What’s troubling for consumers is that humans are replaced with algorithms in pricing goods and services, removing empathy from transactions. RealPage’s YieldStar offers “suggestions” for rental prices, but if landlords can maximize revenue based on those suggestions, why would they not? Landlords using YieldStar have the final say, but there’s strong encouragement from software that collects an untold sum of data. The public debate about algorithmic price-setting has mainly involved airlines and now apartments, though hotels are reported to use it, too. But what if it was extended to even more necessities, such as food, medicine, tuition, and clothes? The fear is a market where machines control the price of everything, pushing the operators responsible for setting the prices for increased profit maximization without negotiation.

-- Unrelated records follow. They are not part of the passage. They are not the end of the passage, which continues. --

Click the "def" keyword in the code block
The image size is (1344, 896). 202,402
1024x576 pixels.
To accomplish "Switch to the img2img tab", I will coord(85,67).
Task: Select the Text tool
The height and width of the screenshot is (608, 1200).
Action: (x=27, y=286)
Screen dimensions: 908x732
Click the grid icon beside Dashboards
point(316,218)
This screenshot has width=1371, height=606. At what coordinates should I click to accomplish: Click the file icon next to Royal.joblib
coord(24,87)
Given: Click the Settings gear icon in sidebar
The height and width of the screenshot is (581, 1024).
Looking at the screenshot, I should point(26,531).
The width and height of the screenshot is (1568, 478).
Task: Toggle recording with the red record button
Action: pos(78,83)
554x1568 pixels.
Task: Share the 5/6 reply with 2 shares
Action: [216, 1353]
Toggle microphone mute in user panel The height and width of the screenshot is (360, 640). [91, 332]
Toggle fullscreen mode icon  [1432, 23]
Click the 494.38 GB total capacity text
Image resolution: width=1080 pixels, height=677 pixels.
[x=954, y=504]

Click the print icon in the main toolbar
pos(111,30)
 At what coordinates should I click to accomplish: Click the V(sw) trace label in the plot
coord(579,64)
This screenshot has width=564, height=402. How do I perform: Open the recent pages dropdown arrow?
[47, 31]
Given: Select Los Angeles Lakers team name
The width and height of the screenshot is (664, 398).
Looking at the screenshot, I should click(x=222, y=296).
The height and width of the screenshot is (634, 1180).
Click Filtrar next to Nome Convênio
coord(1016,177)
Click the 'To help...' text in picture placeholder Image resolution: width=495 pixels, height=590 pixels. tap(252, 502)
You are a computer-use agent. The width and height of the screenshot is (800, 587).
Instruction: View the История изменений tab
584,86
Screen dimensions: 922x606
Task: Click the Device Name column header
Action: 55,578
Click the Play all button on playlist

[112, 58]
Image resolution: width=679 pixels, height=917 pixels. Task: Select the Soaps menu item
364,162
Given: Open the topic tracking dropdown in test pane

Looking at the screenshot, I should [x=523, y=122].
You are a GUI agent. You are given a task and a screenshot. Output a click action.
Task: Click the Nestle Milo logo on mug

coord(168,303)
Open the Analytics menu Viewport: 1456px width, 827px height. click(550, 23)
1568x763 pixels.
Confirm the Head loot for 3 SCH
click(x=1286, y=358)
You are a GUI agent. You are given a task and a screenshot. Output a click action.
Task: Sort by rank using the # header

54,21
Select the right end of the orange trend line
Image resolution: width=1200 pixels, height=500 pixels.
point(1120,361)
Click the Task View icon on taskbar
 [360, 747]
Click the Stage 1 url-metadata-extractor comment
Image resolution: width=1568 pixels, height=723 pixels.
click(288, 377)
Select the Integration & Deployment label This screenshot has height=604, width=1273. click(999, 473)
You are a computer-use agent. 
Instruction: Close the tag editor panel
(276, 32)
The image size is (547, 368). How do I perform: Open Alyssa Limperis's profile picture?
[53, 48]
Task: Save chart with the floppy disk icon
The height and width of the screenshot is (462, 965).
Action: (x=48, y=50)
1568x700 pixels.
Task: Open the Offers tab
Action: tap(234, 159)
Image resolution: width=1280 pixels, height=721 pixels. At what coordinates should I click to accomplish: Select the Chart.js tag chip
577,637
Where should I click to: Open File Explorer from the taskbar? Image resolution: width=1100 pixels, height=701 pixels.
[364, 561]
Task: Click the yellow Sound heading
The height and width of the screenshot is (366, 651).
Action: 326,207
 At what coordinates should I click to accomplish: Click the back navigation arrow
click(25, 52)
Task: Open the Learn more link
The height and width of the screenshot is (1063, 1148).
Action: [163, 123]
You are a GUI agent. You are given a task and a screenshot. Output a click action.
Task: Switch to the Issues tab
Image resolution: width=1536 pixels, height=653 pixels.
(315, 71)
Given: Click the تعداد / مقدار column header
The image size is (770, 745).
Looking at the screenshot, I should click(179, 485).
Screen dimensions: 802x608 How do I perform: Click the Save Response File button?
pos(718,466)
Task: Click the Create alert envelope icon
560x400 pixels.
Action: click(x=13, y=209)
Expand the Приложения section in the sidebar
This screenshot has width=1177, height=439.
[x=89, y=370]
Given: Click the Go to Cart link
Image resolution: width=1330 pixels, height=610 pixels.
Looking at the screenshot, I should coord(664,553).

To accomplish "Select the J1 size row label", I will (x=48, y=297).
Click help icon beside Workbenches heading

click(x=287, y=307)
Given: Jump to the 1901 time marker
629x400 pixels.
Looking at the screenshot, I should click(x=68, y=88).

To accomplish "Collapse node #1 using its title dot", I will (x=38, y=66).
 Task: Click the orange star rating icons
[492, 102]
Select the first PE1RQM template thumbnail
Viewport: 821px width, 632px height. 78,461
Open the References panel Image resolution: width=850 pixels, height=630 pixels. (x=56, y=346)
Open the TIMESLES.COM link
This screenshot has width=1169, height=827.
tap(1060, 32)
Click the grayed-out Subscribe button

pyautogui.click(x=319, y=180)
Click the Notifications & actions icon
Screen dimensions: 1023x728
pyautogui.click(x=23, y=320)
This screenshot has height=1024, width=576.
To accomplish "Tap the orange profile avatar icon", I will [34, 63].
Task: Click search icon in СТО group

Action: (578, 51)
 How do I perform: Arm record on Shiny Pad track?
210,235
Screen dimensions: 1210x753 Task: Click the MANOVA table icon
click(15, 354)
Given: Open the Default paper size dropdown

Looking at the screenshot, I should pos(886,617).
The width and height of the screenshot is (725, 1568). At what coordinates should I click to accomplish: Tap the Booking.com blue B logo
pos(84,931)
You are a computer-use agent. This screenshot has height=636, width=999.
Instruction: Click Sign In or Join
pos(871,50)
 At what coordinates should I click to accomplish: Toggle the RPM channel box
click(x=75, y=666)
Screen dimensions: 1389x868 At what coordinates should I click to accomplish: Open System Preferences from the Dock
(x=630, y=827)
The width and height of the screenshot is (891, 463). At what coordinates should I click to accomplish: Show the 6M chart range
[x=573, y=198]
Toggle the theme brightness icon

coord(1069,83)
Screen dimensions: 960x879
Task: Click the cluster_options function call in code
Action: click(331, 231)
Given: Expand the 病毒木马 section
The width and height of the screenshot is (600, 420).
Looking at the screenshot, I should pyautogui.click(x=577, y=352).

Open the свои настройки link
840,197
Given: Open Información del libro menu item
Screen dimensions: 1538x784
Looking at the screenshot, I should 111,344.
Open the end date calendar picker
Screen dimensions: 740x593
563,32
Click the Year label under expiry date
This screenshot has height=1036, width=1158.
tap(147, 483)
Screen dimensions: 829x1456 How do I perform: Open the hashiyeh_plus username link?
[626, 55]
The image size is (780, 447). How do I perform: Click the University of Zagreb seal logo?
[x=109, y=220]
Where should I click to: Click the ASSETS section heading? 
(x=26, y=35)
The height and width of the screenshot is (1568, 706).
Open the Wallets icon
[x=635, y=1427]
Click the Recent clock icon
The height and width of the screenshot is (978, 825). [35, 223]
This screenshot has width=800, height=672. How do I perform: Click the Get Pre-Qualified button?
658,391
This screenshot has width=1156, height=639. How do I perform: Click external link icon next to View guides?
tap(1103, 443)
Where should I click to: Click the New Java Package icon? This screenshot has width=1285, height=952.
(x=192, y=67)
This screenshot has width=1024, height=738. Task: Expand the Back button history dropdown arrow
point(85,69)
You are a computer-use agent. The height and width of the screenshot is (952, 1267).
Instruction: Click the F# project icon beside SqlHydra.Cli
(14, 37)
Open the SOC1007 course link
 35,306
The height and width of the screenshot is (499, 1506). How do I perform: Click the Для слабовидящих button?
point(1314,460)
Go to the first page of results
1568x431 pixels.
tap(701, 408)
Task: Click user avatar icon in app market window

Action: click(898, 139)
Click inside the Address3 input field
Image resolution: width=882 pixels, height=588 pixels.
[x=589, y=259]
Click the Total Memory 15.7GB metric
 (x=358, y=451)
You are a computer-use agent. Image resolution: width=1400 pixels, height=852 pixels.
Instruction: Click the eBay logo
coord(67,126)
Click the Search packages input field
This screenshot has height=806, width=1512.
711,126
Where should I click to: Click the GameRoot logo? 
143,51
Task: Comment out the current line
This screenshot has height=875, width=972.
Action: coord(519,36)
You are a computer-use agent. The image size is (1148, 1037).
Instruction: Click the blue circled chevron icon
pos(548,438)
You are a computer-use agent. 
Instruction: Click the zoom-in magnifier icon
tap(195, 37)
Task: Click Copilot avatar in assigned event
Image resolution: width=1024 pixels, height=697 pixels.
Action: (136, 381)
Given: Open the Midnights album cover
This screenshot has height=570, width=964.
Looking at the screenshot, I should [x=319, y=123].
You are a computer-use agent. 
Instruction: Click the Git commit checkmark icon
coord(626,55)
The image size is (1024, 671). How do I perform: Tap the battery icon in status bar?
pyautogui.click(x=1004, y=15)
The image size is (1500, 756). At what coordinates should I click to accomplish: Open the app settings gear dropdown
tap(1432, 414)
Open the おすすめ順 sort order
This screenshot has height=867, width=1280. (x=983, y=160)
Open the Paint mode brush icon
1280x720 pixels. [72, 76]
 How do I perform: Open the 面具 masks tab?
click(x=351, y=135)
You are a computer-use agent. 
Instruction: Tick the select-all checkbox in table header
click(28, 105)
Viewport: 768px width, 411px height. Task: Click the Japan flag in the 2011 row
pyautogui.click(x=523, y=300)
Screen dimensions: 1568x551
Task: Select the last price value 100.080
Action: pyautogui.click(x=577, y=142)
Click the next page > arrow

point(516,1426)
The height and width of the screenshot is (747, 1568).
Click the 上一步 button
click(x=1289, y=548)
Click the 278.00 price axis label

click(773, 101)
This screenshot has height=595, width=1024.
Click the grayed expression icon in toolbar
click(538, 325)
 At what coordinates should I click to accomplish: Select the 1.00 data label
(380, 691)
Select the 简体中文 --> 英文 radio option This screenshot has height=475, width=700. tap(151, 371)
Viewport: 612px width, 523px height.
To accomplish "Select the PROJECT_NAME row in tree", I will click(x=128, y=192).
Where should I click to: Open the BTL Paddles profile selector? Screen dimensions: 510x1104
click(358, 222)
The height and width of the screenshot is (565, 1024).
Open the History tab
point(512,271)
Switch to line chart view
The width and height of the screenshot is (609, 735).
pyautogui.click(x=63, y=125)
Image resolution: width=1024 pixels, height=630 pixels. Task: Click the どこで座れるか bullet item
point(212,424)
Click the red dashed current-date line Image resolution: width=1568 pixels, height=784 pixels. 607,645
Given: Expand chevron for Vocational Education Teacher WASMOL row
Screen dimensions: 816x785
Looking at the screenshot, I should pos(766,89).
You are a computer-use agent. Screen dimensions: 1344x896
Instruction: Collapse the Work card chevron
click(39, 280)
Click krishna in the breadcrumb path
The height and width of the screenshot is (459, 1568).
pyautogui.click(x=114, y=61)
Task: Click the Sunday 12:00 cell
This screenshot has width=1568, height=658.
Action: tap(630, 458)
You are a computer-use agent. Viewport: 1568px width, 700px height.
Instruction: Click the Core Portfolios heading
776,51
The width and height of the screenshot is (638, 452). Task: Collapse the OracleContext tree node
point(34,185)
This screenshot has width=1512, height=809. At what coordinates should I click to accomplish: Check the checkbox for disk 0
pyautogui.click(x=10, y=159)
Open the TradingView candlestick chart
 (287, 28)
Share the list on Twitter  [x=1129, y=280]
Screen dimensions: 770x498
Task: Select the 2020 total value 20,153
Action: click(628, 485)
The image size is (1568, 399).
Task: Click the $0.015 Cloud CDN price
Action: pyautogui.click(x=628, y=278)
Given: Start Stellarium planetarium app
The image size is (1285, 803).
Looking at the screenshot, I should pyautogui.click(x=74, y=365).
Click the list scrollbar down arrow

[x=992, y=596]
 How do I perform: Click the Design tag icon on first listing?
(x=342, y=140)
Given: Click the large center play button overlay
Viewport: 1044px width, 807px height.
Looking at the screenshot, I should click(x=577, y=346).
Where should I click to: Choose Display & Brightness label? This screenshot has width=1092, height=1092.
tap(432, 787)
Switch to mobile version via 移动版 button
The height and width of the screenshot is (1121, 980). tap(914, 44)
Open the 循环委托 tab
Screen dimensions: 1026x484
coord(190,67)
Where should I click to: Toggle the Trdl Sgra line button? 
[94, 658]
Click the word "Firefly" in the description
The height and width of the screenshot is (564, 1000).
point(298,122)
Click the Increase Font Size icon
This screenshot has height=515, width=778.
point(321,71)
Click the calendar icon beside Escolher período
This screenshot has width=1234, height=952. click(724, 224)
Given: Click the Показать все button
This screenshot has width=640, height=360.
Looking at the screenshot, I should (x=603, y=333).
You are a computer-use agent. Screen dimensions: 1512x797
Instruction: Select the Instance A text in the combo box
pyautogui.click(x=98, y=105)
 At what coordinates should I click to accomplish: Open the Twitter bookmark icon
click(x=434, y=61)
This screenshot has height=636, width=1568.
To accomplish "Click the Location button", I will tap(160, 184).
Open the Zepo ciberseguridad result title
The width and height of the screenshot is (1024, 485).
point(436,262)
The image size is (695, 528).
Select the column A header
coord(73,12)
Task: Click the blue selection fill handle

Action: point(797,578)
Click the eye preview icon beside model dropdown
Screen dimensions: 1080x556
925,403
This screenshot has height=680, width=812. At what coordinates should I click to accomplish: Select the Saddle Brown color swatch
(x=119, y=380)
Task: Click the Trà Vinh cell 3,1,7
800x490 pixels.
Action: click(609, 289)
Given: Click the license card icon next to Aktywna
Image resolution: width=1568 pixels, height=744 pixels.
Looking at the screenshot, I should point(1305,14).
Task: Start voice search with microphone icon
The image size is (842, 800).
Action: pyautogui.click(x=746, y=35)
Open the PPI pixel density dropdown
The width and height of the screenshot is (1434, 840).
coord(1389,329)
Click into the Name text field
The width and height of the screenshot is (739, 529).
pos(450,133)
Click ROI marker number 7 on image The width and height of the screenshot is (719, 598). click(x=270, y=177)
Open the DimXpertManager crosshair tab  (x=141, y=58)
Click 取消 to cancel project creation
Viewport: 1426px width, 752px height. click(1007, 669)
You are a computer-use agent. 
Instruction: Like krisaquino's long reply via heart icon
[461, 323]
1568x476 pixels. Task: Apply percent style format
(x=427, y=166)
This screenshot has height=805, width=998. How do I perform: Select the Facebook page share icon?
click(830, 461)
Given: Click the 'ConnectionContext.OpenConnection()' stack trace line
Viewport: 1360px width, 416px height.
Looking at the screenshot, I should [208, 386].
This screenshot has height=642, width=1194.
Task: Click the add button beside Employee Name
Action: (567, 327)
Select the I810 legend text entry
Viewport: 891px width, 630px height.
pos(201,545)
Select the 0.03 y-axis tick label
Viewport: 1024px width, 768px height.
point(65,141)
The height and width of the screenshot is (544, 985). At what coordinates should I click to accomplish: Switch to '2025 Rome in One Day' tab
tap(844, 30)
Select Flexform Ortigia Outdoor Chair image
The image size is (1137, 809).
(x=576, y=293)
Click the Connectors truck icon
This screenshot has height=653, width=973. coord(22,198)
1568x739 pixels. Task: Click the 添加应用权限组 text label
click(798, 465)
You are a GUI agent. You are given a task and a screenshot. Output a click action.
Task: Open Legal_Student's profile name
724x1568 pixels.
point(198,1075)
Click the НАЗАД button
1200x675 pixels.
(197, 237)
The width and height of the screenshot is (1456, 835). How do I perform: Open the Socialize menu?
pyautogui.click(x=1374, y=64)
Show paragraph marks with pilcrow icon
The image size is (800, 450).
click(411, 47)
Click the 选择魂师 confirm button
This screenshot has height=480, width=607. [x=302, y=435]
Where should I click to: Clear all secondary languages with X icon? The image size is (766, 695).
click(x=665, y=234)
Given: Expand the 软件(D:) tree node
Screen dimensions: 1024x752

These questions are why the cases against RealPage will be watched so closely. It is a story about the multifamily industry and the explosive increase in rents, but it also transcends the concerns of one sector. RealPage built a successful, powerful company on data, but the fundamental core of one of its most popular products is on trial. The class action lawsuits they face are tough enough, but they have also drawn the scrutiny of separate federal investigations, which could prove even more damaging. The price of rent is an emotional issue at a time when housing advocates have become more vocal than ever. Rent control ordinances are cropping up nationwide, and the White House has even chimed in recently with its own proposals for protecting renters’ rights. More Americans are renters than at any point in the past 50 years, and the average household is rent-burdened, according to a recent Moody’s Analytics report.
As the economy has slowed, rent prices are finally moderating. Seventy-four percent of the 100 most expensive cities for rent posted one-bedroom median rents in January that were either down or flat compared to the previous month. But decelerating rent growth now doesn’t take away the huge increases in recent years, and ProPublica’s report was like dumping gasoline on the flames for angry housing advocates. The outcome of these lawsuits against RealPage will have outsized implications for the multifamily industry, and they could determine the future of algorithm price-setting beyond real estate. RealPage may be a PropTech success story, but depending on how these cases go, it could end up more as a cautionary tale.